Exercise directions: Repeat only the lines from the one that contains "Given: Click the" through the final line of the listing below, exactly, please, without pictures.

Record extracts:
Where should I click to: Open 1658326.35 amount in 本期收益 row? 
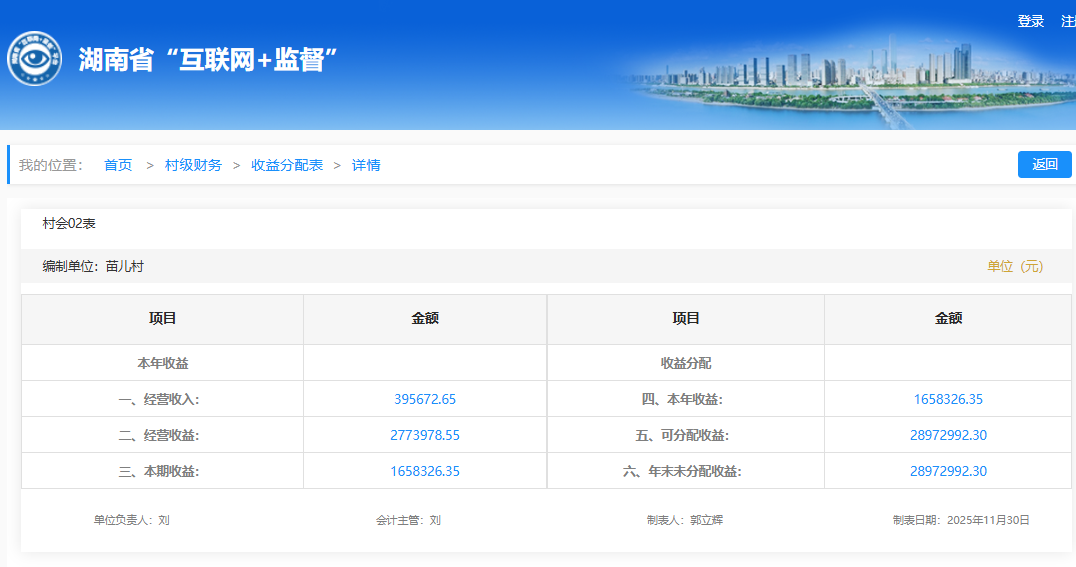425,471
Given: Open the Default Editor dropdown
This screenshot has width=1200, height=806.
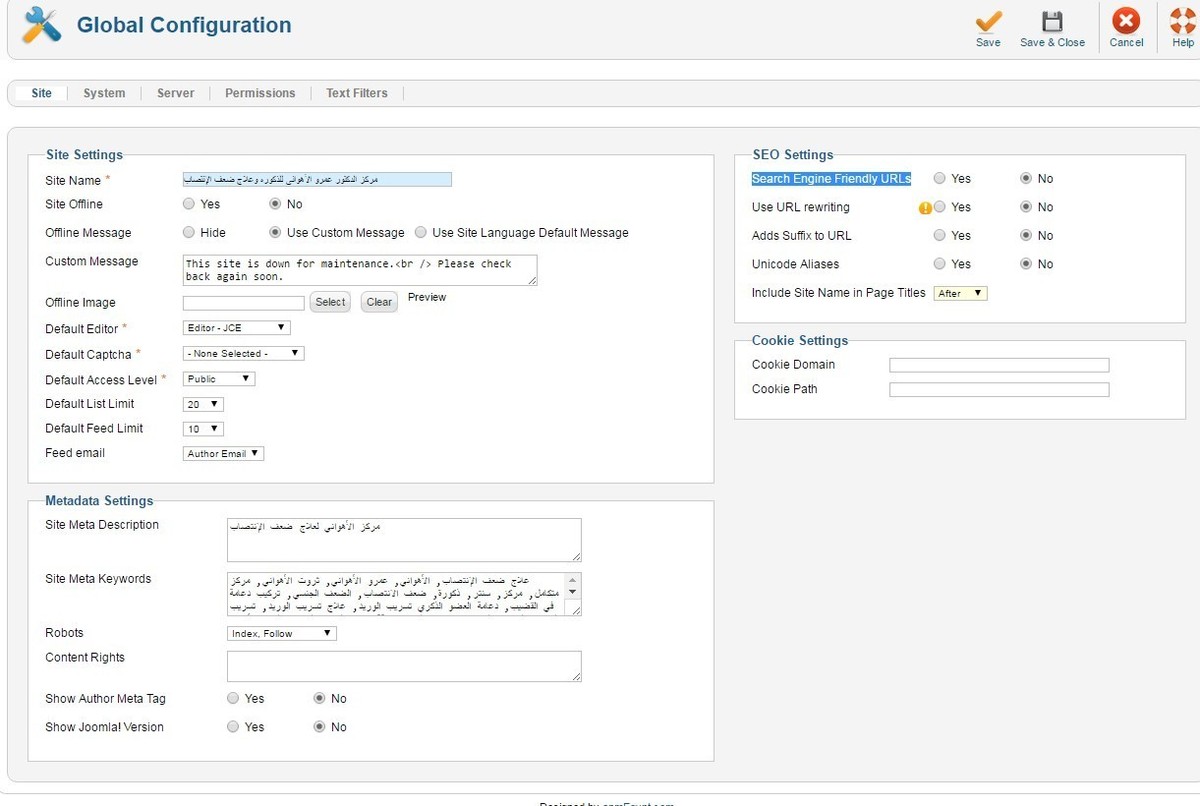Looking at the screenshot, I should click(237, 328).
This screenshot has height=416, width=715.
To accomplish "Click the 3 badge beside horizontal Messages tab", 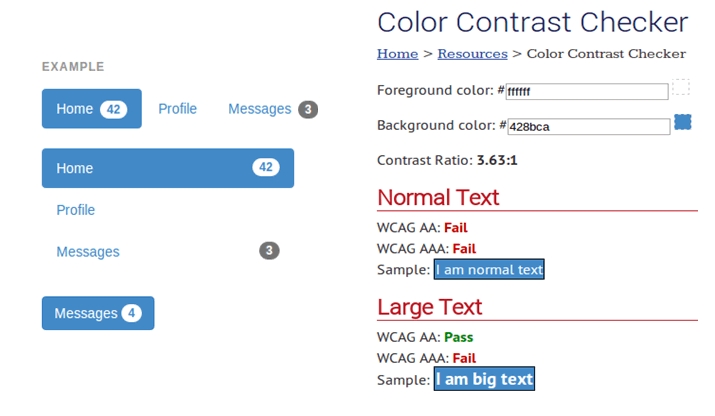I will pyautogui.click(x=308, y=109).
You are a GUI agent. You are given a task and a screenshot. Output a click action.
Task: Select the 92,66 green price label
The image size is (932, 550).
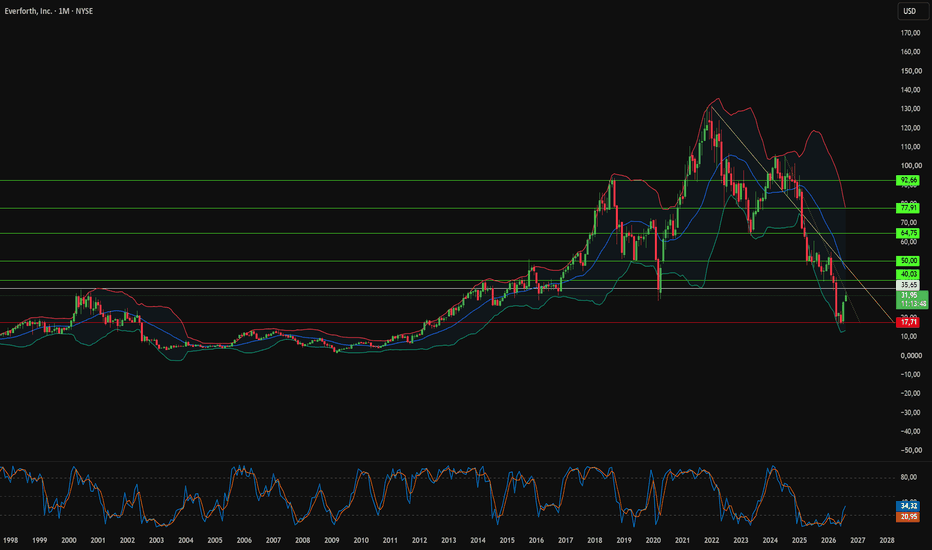click(908, 180)
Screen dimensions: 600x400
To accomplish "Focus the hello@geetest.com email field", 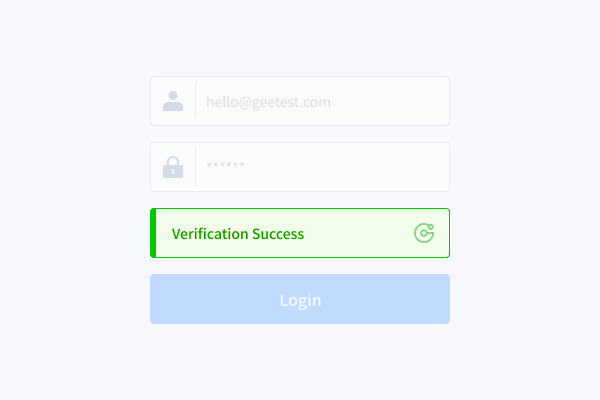I will coord(320,101).
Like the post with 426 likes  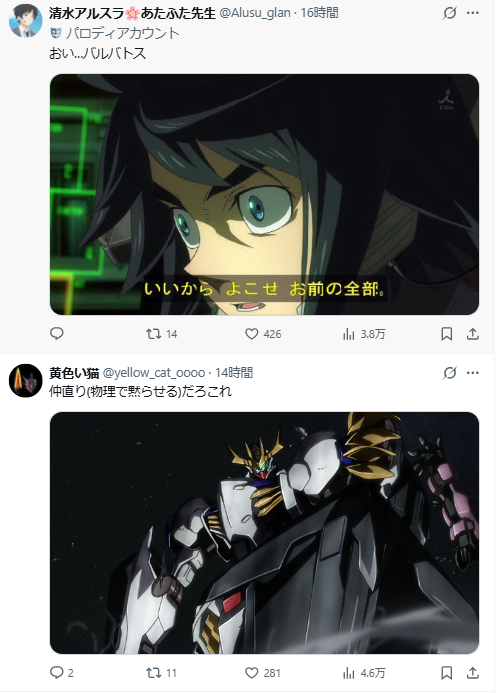[x=263, y=334]
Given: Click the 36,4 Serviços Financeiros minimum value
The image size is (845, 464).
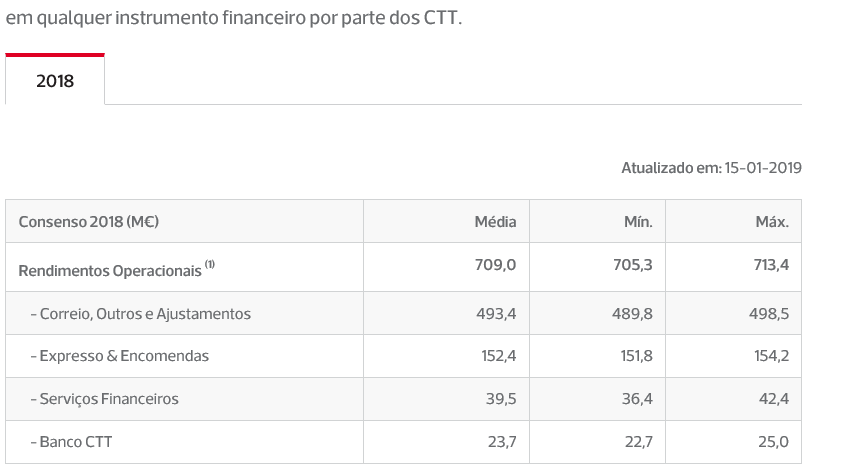Looking at the screenshot, I should point(637,399).
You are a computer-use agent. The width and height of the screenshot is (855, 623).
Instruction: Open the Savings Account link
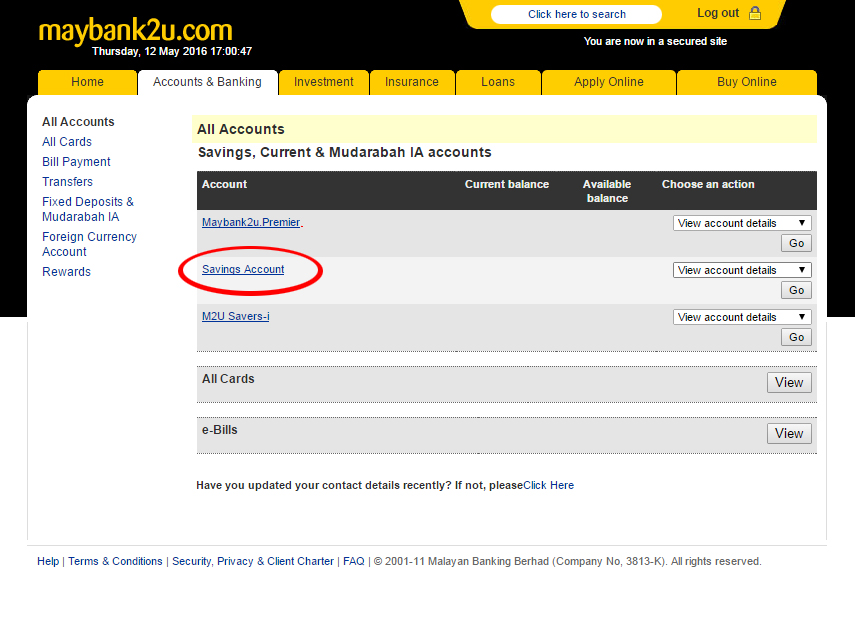(243, 270)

Output:
Given: Click the 36,4 Serviços Financeiros minimum value
The image size is (845, 464).
Looking at the screenshot, I should point(637,399).
You are a computer-use agent. The width and height of the screenshot is (855, 623).
Instruction: Open the Savings Account link
(243, 270)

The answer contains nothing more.